Au Sénégal, le désert avance de 3 km par an, la terre est de moins en moins fertile et les arbres que l’on tente de replanter ne prennent pas racine. Depuis 1992, Jacques Gasc, ingénieur agronome, tente de reverdir le Sahel en utilisant sa propre invention pour planter durablement des arbres fruitiers. Il enterre, avec la jeune pousse, un tube perforé d’un mètre qui, empli d’eau trois fois par semaine, attire les racines vers la terre fertile en profondeur. Le procédé est appelé «Irrigasc». Les 300 arbres plantés quotidiennement apportent fraîcheur et nourriture aux paysans isolés.

Enjeux et objectifs

En Afrique, la désertification touche 70 millions d’hectares en 2007. Au Sahel, cette région aride traversant le continent africain, les périodes de sécheresse se multiplient depuis les années 1970: celles de 1973-74 et de 1983-84 ont provoqué la mort de 200 000 personnes, d’après les études du Comité scientifique français de la désertification. Au cours des dix dernières années, on estime que 400 000 km² de terres cultivables (un peu plus que le quart du Québec) ont disparu, recouverts par le désert, selon des études de l’organisation africaine pour venir en aide aux pays du Sahel, SOS Sahel. Dans cette région du Sahel, le désert avance de 3 km par an depuis 30 ans, d’après l’organisme Irrigasc.

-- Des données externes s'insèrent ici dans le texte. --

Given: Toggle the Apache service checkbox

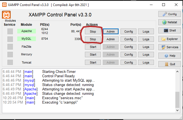Looking at the screenshot, I should 10,32.
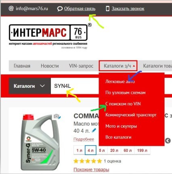Open the Похожие товары link

tap(91, 170)
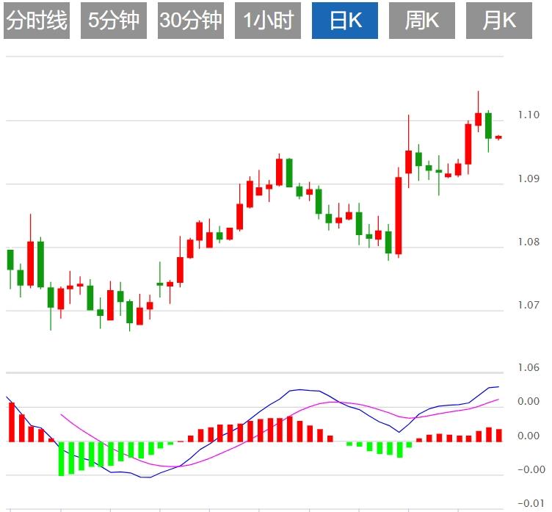Click the 1.09 price axis label
This screenshot has height=512, width=552.
coord(528,179)
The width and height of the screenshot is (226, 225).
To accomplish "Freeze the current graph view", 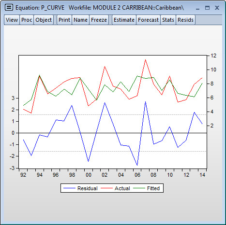I will 99,20.
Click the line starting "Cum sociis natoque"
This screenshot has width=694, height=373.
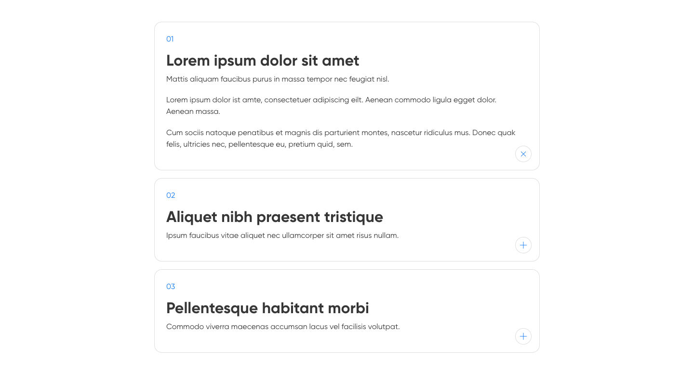coord(341,133)
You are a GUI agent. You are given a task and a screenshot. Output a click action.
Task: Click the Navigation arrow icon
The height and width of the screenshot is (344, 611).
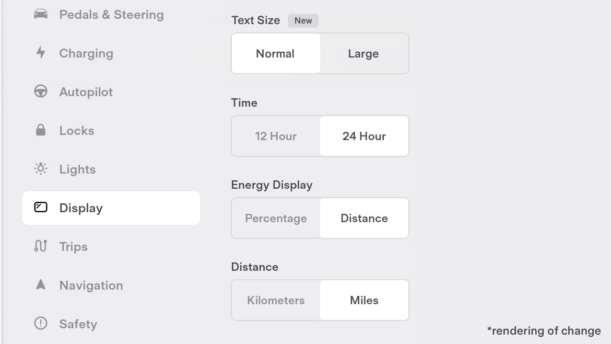coord(41,284)
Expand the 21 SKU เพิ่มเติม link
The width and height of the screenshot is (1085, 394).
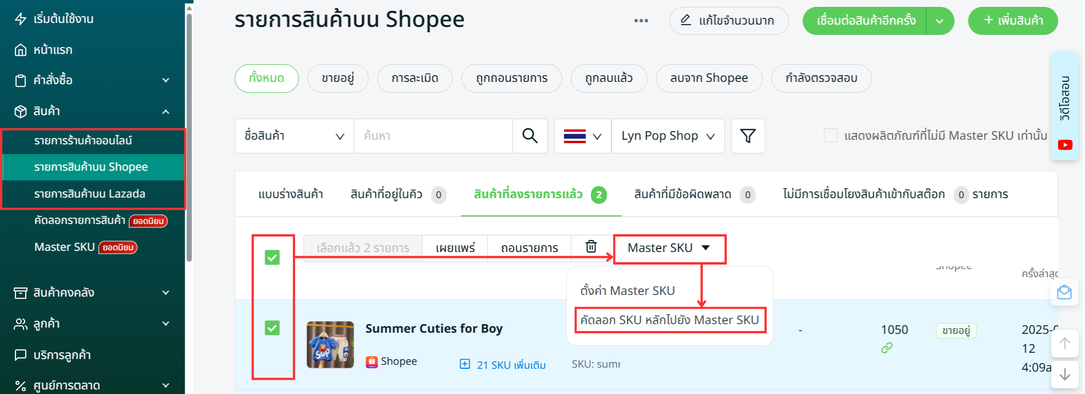tap(504, 365)
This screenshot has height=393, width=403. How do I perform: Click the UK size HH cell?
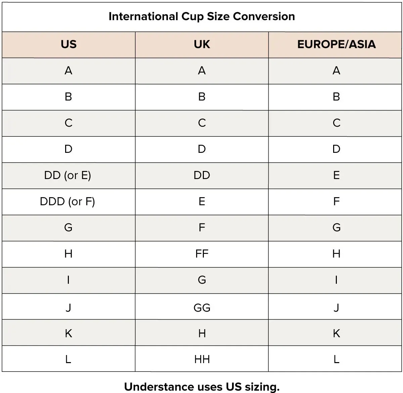202,359
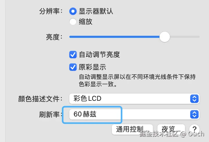Click blue filled part of 亮度 slider

tap(114, 37)
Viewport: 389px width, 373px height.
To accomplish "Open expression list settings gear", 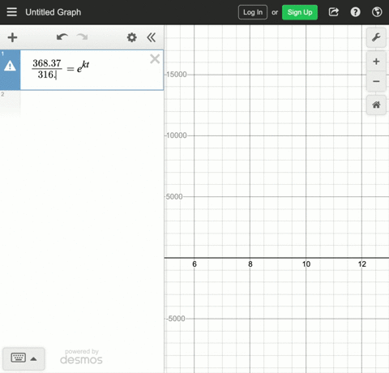I will coord(132,37).
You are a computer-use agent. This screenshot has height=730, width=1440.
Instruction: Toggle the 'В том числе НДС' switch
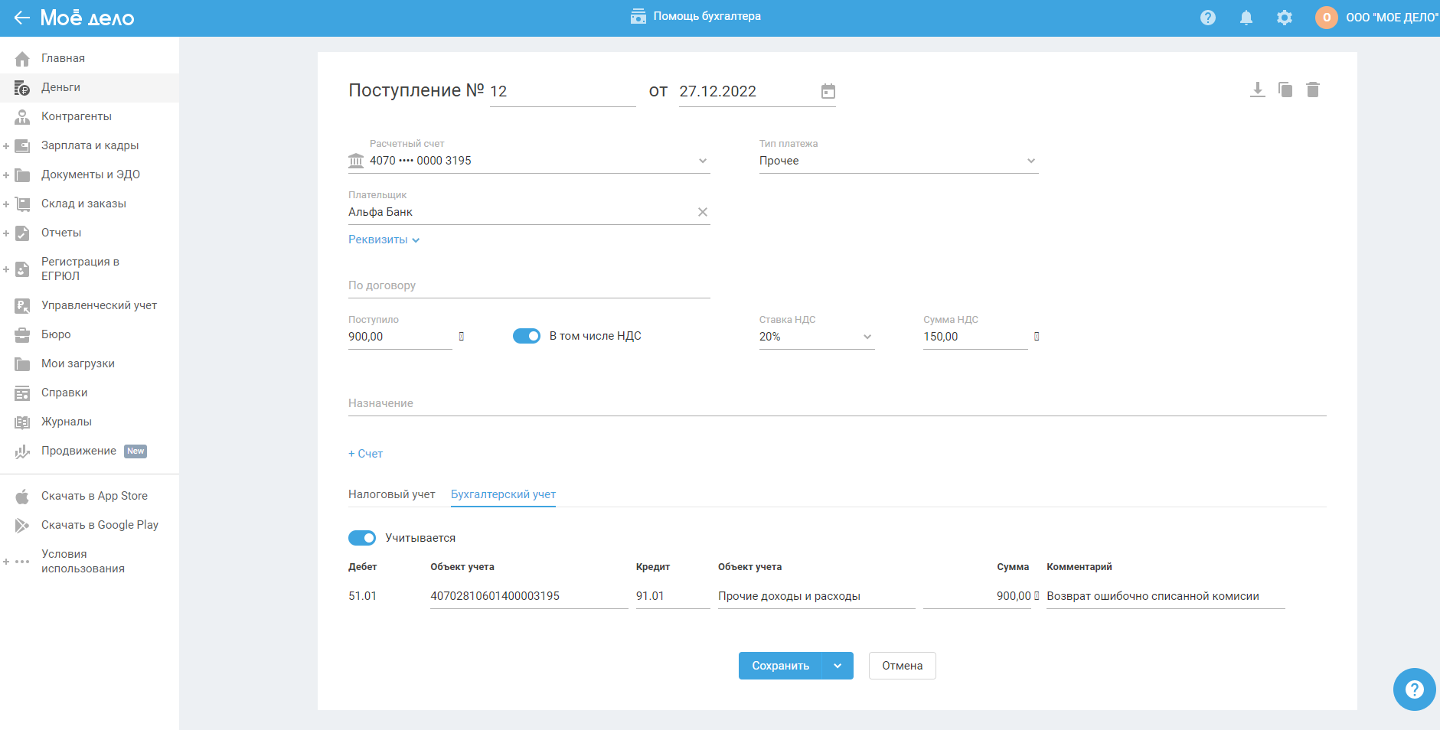tap(527, 336)
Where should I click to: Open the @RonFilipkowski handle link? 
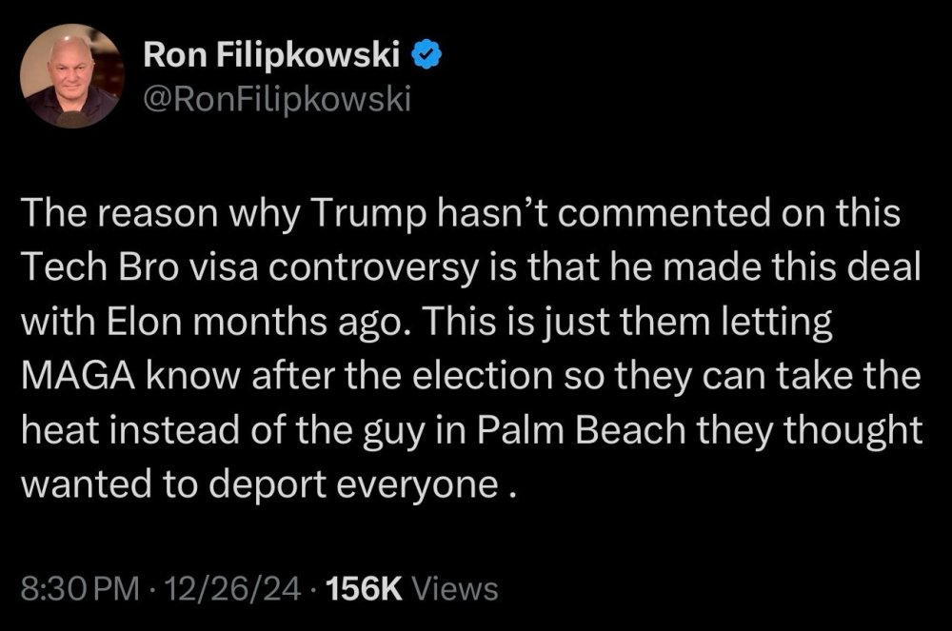tap(275, 97)
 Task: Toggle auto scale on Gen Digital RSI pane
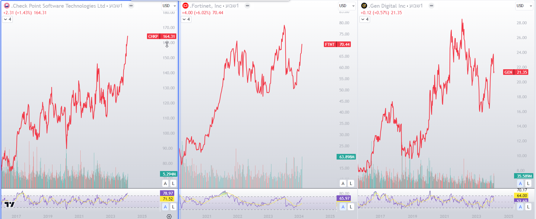pyautogui.click(x=520, y=207)
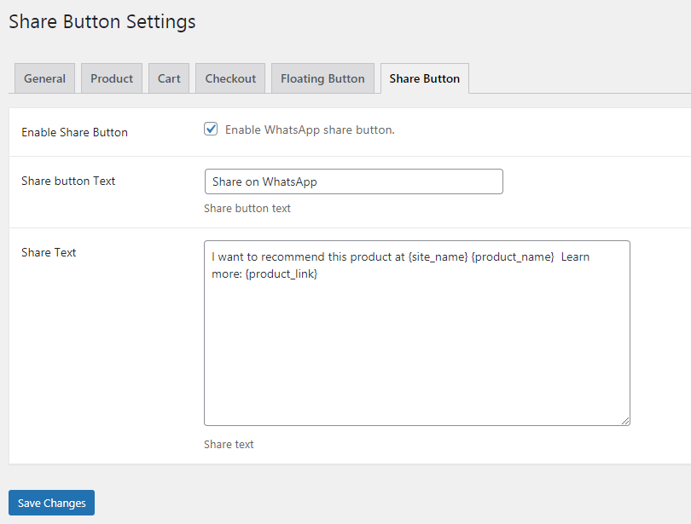Click inside the Share Text textarea's empty area

point(417,352)
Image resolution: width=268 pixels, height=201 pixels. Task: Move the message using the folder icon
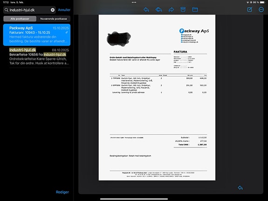pyautogui.click(x=195, y=9)
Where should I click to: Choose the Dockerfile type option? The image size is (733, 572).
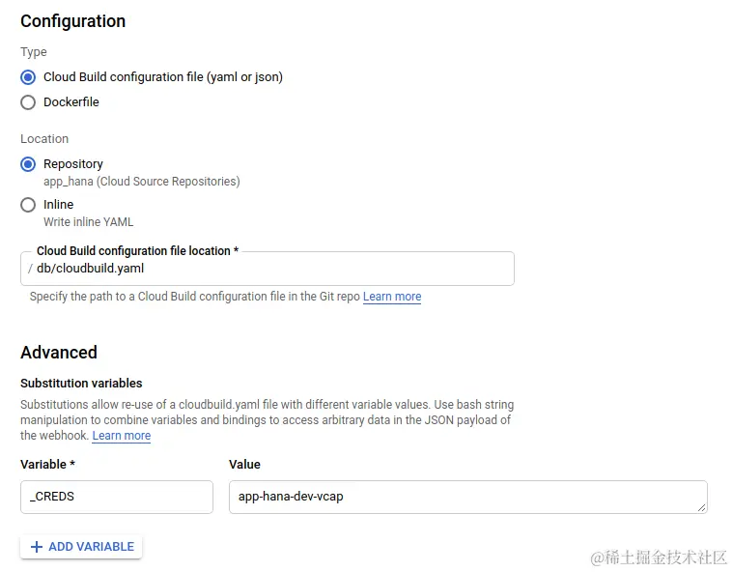pyautogui.click(x=28, y=102)
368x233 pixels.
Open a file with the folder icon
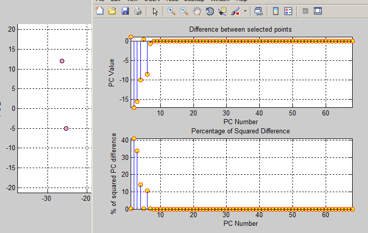(112, 11)
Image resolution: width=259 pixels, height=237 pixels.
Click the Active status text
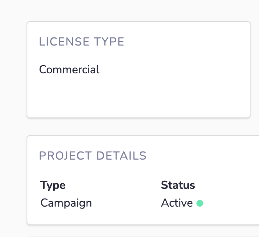tap(177, 203)
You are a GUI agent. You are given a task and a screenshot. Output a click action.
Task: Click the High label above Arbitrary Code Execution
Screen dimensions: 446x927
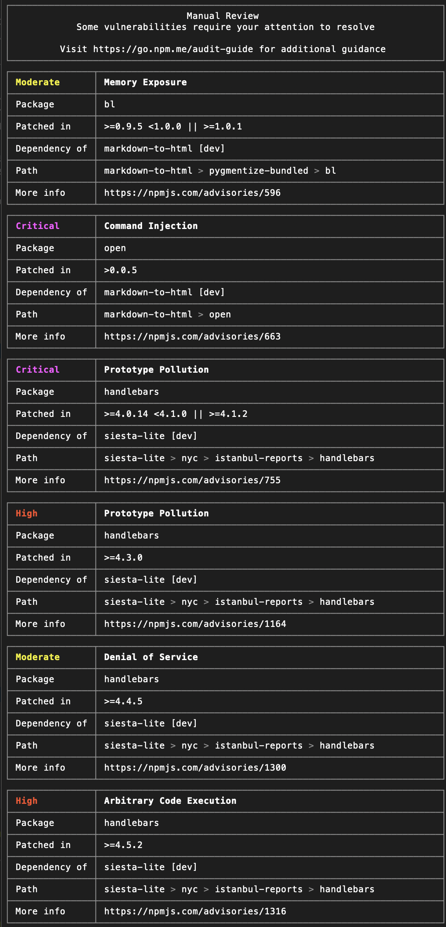26,801
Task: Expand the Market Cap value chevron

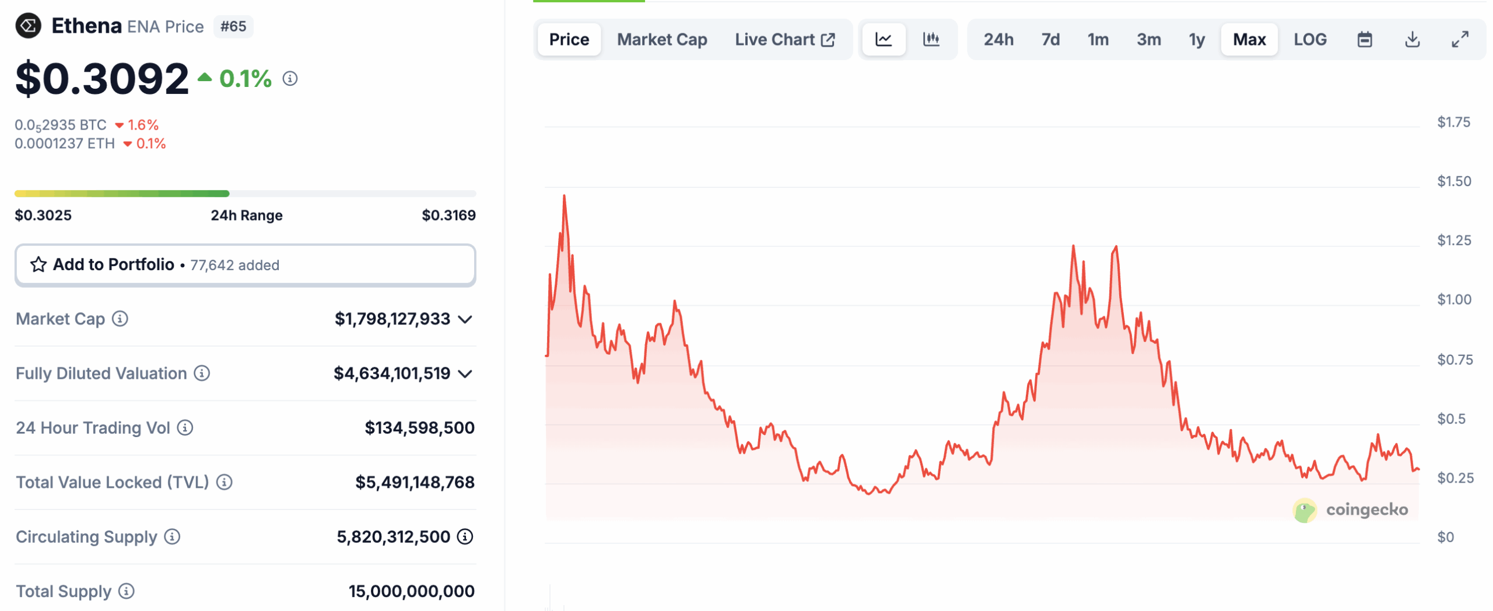Action: coord(465,319)
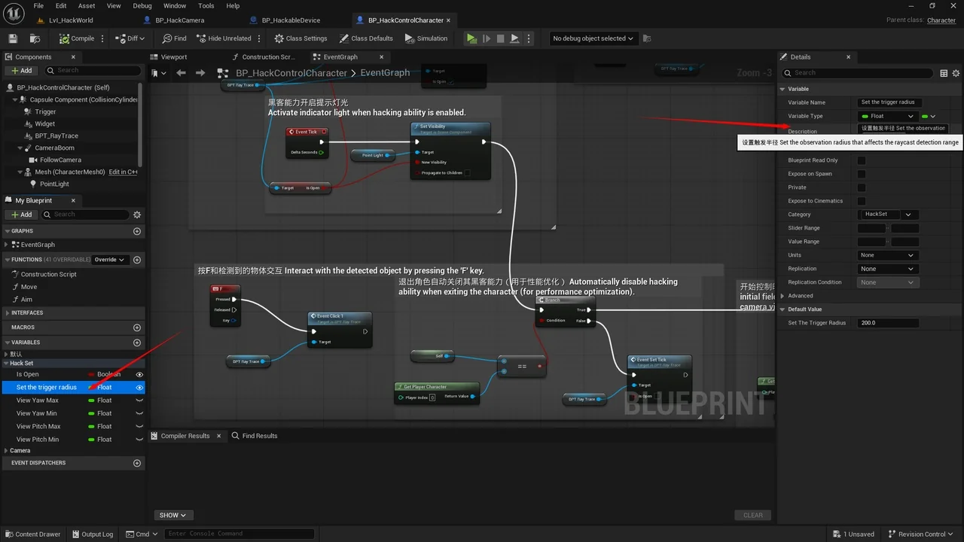Edit the Set The Trigger Radius default value
Screen dimensions: 964x542
pos(888,323)
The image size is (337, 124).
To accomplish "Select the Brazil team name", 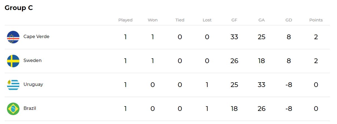I will point(30,108).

Le reboisement permet de lutter contre ce phénomène. Au Sahel, la terre fertile se trouve à 50 cm en dessous du sol. Les racines des arbres peinent à l’atteindre et meurent. Compte tenu de la chaleur (45 à 55 °C) et de l’évaporation rapide de l’eau, l’arrosage en surface s’avère inefficace et coûteux.

L’objectif d’Irrigasc, organisme du même nom que la méthode et faisant la promotion de celle-ci, est de reboiser de manière durable. Jacques Gasc, agro-économiste de formation, crée Irrigasc, l’irrigation par semi-conduites, en 1990. Après une période d’expérimentation, il lance son invention en 1992.

Procédé

Une gaine d’irrigation en plastique biodégradable d’un mètre est plantée avec chaque arbre. Elle est fermée à son extrémité, percée sur un côté, emplie de sable et raccordée à un petit réservoir (récupéré lorsque l’arbre arrive à maturité) qui reçoit un litre d’eau trois fois par semaine. L’eau s’écoule progressivement et entretient l’humidité du sol. Les racines de l’arbre sont ainsi entraînées vers la terre riche et fertile et peuvent atteindre jusqu’à 20 mètres de profondeur. Après deux ans d’irrigation, les arbres deviennent autonomes.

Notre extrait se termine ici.